──────── The data ────────

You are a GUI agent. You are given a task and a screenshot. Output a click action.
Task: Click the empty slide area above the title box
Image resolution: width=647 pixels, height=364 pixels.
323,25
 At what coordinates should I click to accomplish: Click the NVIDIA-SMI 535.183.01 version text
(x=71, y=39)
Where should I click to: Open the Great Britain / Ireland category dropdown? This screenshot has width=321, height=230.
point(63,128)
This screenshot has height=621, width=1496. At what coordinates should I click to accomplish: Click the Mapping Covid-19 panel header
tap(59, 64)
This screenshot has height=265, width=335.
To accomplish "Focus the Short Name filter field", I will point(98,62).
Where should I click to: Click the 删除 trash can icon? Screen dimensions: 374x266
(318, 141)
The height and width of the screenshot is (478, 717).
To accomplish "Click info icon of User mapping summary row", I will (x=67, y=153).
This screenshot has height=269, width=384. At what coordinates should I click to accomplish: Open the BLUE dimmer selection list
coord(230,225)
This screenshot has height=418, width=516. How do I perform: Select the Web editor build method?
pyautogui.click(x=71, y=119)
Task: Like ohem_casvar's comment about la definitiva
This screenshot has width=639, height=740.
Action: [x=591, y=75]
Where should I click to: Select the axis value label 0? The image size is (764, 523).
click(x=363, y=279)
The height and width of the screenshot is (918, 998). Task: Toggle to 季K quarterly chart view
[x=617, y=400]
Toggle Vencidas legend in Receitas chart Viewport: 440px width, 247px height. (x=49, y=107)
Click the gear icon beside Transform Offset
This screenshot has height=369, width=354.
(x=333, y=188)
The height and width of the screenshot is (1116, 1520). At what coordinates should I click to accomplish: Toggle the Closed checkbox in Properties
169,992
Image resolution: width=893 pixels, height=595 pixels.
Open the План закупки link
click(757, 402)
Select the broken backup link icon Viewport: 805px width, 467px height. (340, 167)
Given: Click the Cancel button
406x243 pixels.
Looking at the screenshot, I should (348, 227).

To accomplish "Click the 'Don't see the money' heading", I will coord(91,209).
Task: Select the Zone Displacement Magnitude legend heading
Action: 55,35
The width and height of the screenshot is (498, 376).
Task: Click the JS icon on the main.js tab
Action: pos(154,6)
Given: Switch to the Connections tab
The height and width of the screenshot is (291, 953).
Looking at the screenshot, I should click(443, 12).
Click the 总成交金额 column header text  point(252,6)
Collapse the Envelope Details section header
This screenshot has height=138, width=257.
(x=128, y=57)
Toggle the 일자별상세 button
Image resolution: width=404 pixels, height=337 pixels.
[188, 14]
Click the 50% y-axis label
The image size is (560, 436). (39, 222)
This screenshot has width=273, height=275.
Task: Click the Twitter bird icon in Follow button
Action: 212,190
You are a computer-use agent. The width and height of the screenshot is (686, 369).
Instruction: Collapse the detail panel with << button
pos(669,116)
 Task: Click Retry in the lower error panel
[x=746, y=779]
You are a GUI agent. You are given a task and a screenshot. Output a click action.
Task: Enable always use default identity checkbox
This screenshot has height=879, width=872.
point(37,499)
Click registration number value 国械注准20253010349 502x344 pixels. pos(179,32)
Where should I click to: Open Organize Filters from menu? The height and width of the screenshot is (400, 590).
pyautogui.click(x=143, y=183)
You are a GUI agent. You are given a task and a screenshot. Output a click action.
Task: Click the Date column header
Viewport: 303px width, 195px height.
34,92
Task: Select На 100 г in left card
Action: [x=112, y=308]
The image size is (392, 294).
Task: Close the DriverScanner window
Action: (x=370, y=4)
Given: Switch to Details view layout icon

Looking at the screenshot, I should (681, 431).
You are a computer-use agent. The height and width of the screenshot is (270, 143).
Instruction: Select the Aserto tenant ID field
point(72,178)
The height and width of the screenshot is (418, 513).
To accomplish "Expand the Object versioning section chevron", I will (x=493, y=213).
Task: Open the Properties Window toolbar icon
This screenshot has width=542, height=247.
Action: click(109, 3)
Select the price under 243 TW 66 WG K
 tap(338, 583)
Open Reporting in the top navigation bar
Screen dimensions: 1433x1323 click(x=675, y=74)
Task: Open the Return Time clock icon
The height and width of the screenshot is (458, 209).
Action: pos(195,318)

────────

Transcribe the whole listing with every word preserved.

You are a GUI agent. You are given a task and a screenshot. Output a click action.
Task: Click the empty slide area above the title box
Image resolution: width=647 pixels, height=364 pixels.
323,25
 At what coordinates should I click to accomplish: Click the NVIDIA-SMI 535.183.01 version text
(x=71, y=39)
Where should I click to: Open the Great Britain / Ireland category dropdown? This screenshot has width=321, height=230.
point(63,128)
This screenshot has height=621, width=1496. At what coordinates should I click to accomplish: Click the Mapping Covid-19 panel header
tap(59, 64)
This screenshot has height=265, width=335.
To accomplish "Focus the Short Name filter field", I will point(98,62).
Where should I click to: Click the 删除 trash can icon? Screen dimensions: 374x266
(318, 141)
The height and width of the screenshot is (478, 717).
To accomplish "Click info icon of User mapping summary row", I will (x=67, y=153).
This screenshot has height=269, width=384. At what coordinates should I click to accomplish: Open the BLUE dimmer selection list
coord(230,225)
This screenshot has height=418, width=516. How do I perform: Select the Web editor build method?
pyautogui.click(x=71, y=119)
Task: Like ohem_casvar's comment about la definitiva
This screenshot has width=639, height=740.
Action: [x=591, y=75]
Where should I click to: Select the axis value label 0? The image size is (764, 523).
click(x=363, y=279)
The height and width of the screenshot is (918, 998). Task: Toggle to 季K quarterly chart view
[x=617, y=400]
Toggle Vencidas legend in Receitas chart Viewport: 440px width, 247px height. (x=49, y=107)
Click the gear icon beside Transform Offset
This screenshot has height=369, width=354.
(x=333, y=188)
The height and width of the screenshot is (1116, 1520). At what coordinates should I click to accomplish: Toggle the Closed checkbox in Properties
169,992
Image resolution: width=893 pixels, height=595 pixels.
Open the План закупки link
click(757, 402)
Select the broken backup link icon Viewport: 805px width, 467px height. (340, 167)
Given: Click the Cancel button
406x243 pixels.
Looking at the screenshot, I should (348, 227).

To accomplish "Click the 'Don't see the money' heading", I will coord(91,209).
Task: Select the Zone Displacement Magnitude legend heading
Action: 55,35
The width and height of the screenshot is (498, 376).
Task: Click the JS icon on the main.js tab
Action: pos(154,6)
Given: Switch to the Connections tab
The height and width of the screenshot is (291, 953).
Looking at the screenshot, I should click(443, 12).
Click the 总成交金额 column header text  point(252,6)
Collapse the Envelope Details section header
This screenshot has height=138, width=257.
(x=128, y=57)
Toggle the 일자별상세 button
Image resolution: width=404 pixels, height=337 pixels.
[188, 14]
Click the 50% y-axis label
The image size is (560, 436). (39, 222)
This screenshot has width=273, height=275.
Task: Click the Twitter bird icon in Follow button
Action: 212,190
You are a computer-use agent. The width and height of the screenshot is (686, 369).
Instruction: Collapse the detail panel with << button
pos(669,116)
 Task: Click Retry in the lower error panel
[x=746, y=779]
You are a GUI agent. You are given a task and a screenshot. Output a click action.
Task: Enable always use default identity checkbox
This screenshot has height=879, width=872.
point(37,499)
Click registration number value 国械注准20253010349 502x344 pixels. pos(179,32)
Where should I click to: Open Organize Filters from menu? The height and width of the screenshot is (400, 590).
pyautogui.click(x=143, y=183)
You are a GUI agent. You are given a task and a screenshot. Output a click action.
Task: Click the Date column header
Viewport: 303px width, 195px height.
34,92
Task: Select На 100 г in left card
Action: [x=112, y=308]
The image size is (392, 294).
Task: Close the DriverScanner window
Action: (x=370, y=4)
Given: Switch to Details view layout icon

Looking at the screenshot, I should (681, 431).
You are a computer-use agent. The height and width of the screenshot is (270, 143).
Instruction: Select the Aserto tenant ID field
point(72,178)
The height and width of the screenshot is (418, 513).
To accomplish "Expand the Object versioning section chevron", I will (x=493, y=213).
Task: Open the Properties Window toolbar icon
This screenshot has width=542, height=247.
Action: click(109, 3)
Select the price under 243 TW 66 WG K
 tap(338, 583)
Open Reporting in the top navigation bar
Screen dimensions: 1433x1323 click(x=675, y=74)
Task: Open the Return Time clock icon
The height and width of the screenshot is (458, 209).
Action: pos(195,318)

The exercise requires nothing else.